Maverick politician Ichiro Ozawa was tapped yesterday to lead Japan's main opposition party and challenge the ruling party's front-runner in the race to become prime minister.
Ozawa has led the Democratic Party of Japan (DPJ) since April, when the previous party head, Seiji Maehara, stepped down in a scandal over a fake e-mail.
Ozawa is serving the remainder of Maehara's term, which ends this month, and had to stand for election.
He was chosen by default yesterday as the party's next president because no one else in the party had registered to challenge him.
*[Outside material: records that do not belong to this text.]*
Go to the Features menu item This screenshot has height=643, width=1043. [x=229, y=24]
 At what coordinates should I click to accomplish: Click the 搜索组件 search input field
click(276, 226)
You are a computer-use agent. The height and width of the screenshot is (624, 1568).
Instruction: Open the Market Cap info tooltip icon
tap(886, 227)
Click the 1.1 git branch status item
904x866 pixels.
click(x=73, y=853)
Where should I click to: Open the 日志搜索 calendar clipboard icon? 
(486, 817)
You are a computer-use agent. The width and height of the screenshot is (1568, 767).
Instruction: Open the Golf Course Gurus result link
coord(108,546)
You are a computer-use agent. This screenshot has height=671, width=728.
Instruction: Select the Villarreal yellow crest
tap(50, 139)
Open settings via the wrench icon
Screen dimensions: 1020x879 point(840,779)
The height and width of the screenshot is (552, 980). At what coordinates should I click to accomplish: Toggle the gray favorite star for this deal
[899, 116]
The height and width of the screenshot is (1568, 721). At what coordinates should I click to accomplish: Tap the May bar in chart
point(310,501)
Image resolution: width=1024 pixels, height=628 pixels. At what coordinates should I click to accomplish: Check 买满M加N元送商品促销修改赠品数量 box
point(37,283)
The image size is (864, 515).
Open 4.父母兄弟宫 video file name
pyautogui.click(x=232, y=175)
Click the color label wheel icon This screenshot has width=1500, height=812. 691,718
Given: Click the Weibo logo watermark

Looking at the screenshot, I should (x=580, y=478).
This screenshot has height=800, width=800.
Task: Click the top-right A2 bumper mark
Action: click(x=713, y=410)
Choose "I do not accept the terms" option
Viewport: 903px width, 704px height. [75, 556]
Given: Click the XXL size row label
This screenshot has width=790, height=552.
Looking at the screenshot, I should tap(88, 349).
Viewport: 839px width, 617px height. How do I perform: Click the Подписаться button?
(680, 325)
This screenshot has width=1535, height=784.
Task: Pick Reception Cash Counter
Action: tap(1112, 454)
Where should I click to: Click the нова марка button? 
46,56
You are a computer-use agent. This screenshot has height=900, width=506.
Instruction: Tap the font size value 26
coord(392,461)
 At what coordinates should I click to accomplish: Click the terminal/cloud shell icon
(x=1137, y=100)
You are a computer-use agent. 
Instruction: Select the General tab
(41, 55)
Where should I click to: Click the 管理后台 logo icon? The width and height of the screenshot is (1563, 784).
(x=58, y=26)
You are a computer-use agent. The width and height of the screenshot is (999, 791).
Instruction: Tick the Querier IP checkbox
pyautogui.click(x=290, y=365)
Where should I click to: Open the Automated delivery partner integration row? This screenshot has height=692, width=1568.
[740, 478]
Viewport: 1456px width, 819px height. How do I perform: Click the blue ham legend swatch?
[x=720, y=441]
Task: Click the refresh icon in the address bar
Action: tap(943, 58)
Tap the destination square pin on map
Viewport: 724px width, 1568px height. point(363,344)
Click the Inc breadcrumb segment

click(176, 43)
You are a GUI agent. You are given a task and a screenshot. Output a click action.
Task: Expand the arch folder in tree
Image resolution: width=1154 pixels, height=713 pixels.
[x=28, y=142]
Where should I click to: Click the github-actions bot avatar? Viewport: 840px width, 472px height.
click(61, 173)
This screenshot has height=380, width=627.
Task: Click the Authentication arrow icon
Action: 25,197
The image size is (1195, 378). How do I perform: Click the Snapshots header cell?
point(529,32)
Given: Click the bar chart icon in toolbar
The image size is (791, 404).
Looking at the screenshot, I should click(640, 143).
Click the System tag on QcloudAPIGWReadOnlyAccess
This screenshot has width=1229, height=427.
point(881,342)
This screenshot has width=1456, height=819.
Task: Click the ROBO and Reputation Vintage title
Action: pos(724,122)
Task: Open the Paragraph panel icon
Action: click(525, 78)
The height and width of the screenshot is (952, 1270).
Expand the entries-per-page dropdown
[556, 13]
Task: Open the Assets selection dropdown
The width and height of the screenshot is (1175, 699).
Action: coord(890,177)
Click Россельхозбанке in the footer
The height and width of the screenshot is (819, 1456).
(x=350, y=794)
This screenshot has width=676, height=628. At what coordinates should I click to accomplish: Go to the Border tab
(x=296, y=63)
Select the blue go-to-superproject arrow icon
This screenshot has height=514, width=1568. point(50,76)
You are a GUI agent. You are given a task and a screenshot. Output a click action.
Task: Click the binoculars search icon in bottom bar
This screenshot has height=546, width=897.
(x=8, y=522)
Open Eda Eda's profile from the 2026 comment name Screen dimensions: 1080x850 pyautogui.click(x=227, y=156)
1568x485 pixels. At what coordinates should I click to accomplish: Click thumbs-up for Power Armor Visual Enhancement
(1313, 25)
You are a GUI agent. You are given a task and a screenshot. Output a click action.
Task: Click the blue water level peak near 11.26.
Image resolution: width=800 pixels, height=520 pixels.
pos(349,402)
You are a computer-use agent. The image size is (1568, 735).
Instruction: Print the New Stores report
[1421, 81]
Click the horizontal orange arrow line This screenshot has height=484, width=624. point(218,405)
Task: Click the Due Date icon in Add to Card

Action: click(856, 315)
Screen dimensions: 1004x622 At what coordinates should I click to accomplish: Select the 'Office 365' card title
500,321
The result must still be endorsed in a Sept. 25 party vote.
Whoever leads the DPJ will likely challenge front-runner Shinzo Abe of the ruling Liberal Democratic Party (LDP) in the quest to become Japan's next prime minister, which parliament is set to elect on Sept. 26.
Abe, who is currently chief Cabinet secretary, is expected to defeat fellow party members Sadakazu Tanigaki and Taro Aso in a Sept. 20 ballot to pick the new LDP leader.
The LDP candidate is almost certain to become prime minister because of the party's dominance in parliament.
Ozawa, a former LDP member, is seen as having the political clout and experience needed to take on the ruling party. He served as the LDP's secretary-general three times before breaking with the party in 1993.
That party was instrumental in breaking the LDP's nearly 40 years of uninterrupted power when together with several other small parties it formed a coalition government in 1993.
Ozawa joined the DPJ in 2003.
He is known for favoring an expanded role for the country's military in international peacekeeping operations.